* **GIVEN PROBLEM**: In the data below, change every "computer-use agent" to "screen-navigation agent" and leave everything else unchanged.

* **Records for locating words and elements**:
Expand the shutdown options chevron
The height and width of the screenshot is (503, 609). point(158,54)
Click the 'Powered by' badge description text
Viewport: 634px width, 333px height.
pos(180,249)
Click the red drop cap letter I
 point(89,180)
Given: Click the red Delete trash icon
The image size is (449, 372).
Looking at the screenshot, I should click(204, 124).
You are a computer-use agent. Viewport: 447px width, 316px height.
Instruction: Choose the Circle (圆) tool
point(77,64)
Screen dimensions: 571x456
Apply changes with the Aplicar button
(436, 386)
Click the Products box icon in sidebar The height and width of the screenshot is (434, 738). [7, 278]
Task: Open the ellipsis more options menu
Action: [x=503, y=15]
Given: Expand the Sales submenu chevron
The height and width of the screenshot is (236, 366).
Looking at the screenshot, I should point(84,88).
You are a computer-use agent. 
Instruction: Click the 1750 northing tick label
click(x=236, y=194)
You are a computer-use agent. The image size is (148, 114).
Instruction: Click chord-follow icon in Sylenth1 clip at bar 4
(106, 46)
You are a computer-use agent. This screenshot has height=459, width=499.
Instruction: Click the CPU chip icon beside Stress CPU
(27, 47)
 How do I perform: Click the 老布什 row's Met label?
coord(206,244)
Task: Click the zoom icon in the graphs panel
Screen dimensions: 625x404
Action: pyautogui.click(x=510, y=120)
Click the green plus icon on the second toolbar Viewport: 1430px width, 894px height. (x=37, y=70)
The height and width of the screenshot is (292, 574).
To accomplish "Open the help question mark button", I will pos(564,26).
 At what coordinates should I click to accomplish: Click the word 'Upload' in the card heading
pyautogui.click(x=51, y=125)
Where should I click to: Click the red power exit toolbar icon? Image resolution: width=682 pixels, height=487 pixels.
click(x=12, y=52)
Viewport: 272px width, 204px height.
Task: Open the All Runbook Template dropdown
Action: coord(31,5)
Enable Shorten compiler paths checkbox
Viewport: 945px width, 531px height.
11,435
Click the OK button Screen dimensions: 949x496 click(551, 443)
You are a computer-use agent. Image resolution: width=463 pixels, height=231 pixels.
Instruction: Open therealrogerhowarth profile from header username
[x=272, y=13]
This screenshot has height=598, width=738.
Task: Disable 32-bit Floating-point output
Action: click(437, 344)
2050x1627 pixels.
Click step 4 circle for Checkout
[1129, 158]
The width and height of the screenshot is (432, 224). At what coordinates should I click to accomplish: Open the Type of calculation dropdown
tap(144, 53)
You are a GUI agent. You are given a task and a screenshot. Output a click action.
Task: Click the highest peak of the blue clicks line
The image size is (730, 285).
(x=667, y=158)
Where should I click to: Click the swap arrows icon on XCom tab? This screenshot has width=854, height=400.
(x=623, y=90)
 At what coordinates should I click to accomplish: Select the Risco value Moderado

* **ANSWER TO THE TASK**:
Expand the shutdown options chevron
The height and width of the screenshot is (503, 609). point(158,54)
Click the 'Powered by' badge description text
Viewport: 634px width, 333px height.
pos(180,249)
Click the red drop cap letter I
 point(89,180)
Given: Click the red Delete trash icon
The image size is (449, 372).
Looking at the screenshot, I should click(204, 124).
You are a screen-navigation agent. Viewport: 447px width, 316px height.
Instruction: Choose the Circle (圆) tool
point(77,64)
Screen dimensions: 571x456
Apply changes with the Aplicar button
(436, 386)
Click the Products box icon in sidebar The height and width of the screenshot is (434, 738). [7, 278]
Task: Open the ellipsis more options menu
Action: [x=503, y=15]
Given: Expand the Sales submenu chevron
The height and width of the screenshot is (236, 366).
Looking at the screenshot, I should point(84,88).
You are a screen-navigation agent. 
Instruction: Click the 1750 northing tick label
click(x=236, y=194)
You are a screen-navigation agent. The image size is (148, 114).
Instruction: Click chord-follow icon in Sylenth1 clip at bar 4
(106, 46)
You are a screen-navigation agent. This screenshot has height=459, width=499.
Instruction: Click the CPU chip icon beside Stress CPU
(27, 47)
 How do I perform: Click the 老布什 row's Met label?
coord(206,244)
Task: Click the zoom icon in the graphs panel
Screen dimensions: 625x404
Action: pyautogui.click(x=510, y=120)
Click the green plus icon on the second toolbar Viewport: 1430px width, 894px height. (x=37, y=70)
The height and width of the screenshot is (292, 574).
To accomplish "Open the help question mark button", I will pos(564,26).
 At what coordinates should I click to accomplish: Click the word 'Upload' in the card heading
pyautogui.click(x=51, y=125)
Where should I click to: Click the red power exit toolbar icon? Image resolution: width=682 pixels, height=487 pixels.
click(x=12, y=52)
Viewport: 272px width, 204px height.
Task: Open the All Runbook Template dropdown
Action: coord(31,5)
Enable Shorten compiler paths checkbox
Viewport: 945px width, 531px height.
11,435
Click the OK button Screen dimensions: 949x496 click(551, 443)
You are a screen-navigation agent. Image resolution: width=463 pixels, height=231 pixels.
Instruction: Open therealrogerhowarth profile from header username
[x=272, y=13]
This screenshot has height=598, width=738.
Task: Disable 32-bit Floating-point output
Action: click(437, 344)
2050x1627 pixels.
Click step 4 circle for Checkout
[1129, 158]
The width and height of the screenshot is (432, 224). At what coordinates should I click to accomplish: Open the Type of calculation dropdown
tap(144, 53)
You are a GUI agent. You are given a task and a screenshot. Output a click action.
Task: Click the highest peak of the blue clicks line
The image size is (730, 285).
(x=667, y=158)
Where should I click to: Click the swap arrows icon on XCom tab? This screenshot has width=854, height=400.
(x=623, y=90)
 At what coordinates should I click to accomplish: Select the Risco value Moderado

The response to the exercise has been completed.